• _RECORDS FOR THE EXERCISE_:
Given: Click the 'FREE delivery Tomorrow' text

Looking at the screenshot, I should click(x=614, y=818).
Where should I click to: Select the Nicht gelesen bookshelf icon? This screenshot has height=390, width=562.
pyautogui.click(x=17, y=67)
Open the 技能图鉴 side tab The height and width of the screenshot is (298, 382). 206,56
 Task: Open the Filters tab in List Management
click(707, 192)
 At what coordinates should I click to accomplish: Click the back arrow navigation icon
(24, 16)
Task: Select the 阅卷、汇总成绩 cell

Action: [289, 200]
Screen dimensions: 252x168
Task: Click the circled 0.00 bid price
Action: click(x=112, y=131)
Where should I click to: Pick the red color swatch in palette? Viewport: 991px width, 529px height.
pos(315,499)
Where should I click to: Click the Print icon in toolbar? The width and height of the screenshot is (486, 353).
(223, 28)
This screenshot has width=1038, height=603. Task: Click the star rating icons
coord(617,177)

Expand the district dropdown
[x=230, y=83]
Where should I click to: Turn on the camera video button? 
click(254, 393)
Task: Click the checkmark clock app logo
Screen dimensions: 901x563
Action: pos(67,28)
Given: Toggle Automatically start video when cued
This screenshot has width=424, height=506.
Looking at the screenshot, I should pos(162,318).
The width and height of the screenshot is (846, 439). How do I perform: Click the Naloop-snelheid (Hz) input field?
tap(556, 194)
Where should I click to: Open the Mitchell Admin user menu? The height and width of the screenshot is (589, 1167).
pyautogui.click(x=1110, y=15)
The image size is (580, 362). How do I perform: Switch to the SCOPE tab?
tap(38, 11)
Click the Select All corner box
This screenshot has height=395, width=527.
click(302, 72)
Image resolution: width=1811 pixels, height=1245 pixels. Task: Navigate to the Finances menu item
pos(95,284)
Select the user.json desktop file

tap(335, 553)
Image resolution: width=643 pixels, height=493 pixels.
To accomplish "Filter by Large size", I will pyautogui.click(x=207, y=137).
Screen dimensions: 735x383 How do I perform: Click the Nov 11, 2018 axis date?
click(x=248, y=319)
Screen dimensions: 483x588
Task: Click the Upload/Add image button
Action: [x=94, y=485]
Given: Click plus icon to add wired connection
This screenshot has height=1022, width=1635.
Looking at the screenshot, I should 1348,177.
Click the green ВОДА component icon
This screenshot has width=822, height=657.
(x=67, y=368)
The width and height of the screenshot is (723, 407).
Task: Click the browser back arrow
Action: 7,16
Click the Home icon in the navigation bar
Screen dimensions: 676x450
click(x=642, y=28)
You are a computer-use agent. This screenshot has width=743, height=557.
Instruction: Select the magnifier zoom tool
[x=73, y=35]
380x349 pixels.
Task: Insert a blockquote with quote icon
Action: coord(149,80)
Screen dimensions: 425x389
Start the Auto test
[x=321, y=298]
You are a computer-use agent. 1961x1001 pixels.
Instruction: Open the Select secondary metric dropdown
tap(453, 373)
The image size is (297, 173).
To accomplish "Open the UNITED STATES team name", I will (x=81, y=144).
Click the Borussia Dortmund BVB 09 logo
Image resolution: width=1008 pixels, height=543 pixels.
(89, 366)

• _GOAL_: Copy out all of the entries above again, keeping every character unchanged.

• _RESPONSE TO THE TASK_:
Given: Click the 'FREE delivery Tomorrow' text

Looking at the screenshot, I should click(x=614, y=818).
Where should I click to: Select the Nicht gelesen bookshelf icon? This screenshot has height=390, width=562.
pyautogui.click(x=17, y=67)
Open the 技能图鉴 side tab The height and width of the screenshot is (298, 382). 206,56
 Task: Open the Filters tab in List Management
click(707, 192)
 At what coordinates should I click to accomplish: Click the back arrow navigation icon
(24, 16)
Task: Select the 阅卷、汇总成绩 cell

Action: [289, 200]
Screen dimensions: 252x168
Task: Click the circled 0.00 bid price
Action: click(x=112, y=131)
Where should I click to: Pick the red color swatch in palette? Viewport: 991px width, 529px height.
pos(315,499)
Where should I click to: Click the Print icon in toolbar? The width and height of the screenshot is (486, 353).
(223, 28)
This screenshot has width=1038, height=603. Task: Click the star rating icons
coord(617,177)

Expand the district dropdown
[x=230, y=83]
Where should I click to: Turn on the camera video button? 
click(254, 393)
Task: Click the checkmark clock app logo
Screen dimensions: 901x563
Action: pos(67,28)
Given: Toggle Automatically start video when cued
This screenshot has width=424, height=506.
Looking at the screenshot, I should pos(162,318).
The width and height of the screenshot is (846, 439). How do I perform: Click the Naloop-snelheid (Hz) input field?
tap(556, 194)
Where should I click to: Open the Mitchell Admin user menu? The height and width of the screenshot is (589, 1167).
pyautogui.click(x=1110, y=15)
The image size is (580, 362). How do I perform: Switch to the SCOPE tab?
tap(38, 11)
Click the Select All corner box
This screenshot has height=395, width=527.
click(302, 72)
Image resolution: width=1811 pixels, height=1245 pixels. Task: Navigate to the Finances menu item
pos(95,284)
Select the user.json desktop file

tap(335, 553)
Image resolution: width=643 pixels, height=493 pixels.
To accomplish "Filter by Large size", I will pyautogui.click(x=207, y=137).
Screen dimensions: 735x383 How do I perform: Click the Nov 11, 2018 axis date?
click(x=248, y=319)
Screen dimensions: 483x588
Task: Click the Upload/Add image button
Action: [x=94, y=485]
Given: Click plus icon to add wired connection
This screenshot has height=1022, width=1635.
Looking at the screenshot, I should 1348,177.
Click the green ВОДА component icon
This screenshot has width=822, height=657.
(x=67, y=368)
The width and height of the screenshot is (723, 407).
Task: Click the browser back arrow
Action: 7,16
Click the Home icon in the navigation bar
Screen dimensions: 676x450
click(x=642, y=28)
You are a computer-use agent. This screenshot has width=743, height=557.
Instruction: Select the magnifier zoom tool
[x=73, y=35]
380x349 pixels.
Task: Insert a blockquote with quote icon
Action: coord(149,80)
Screen dimensions: 425x389
Start the Auto test
[x=321, y=298]
You are a computer-use agent. 1961x1001 pixels.
Instruction: Open the Select secondary metric dropdown
tap(453, 373)
The image size is (297, 173).
To accomplish "Open the UNITED STATES team name", I will (x=81, y=144).
Click the Borussia Dortmund BVB 09 logo
Image resolution: width=1008 pixels, height=543 pixels.
(89, 366)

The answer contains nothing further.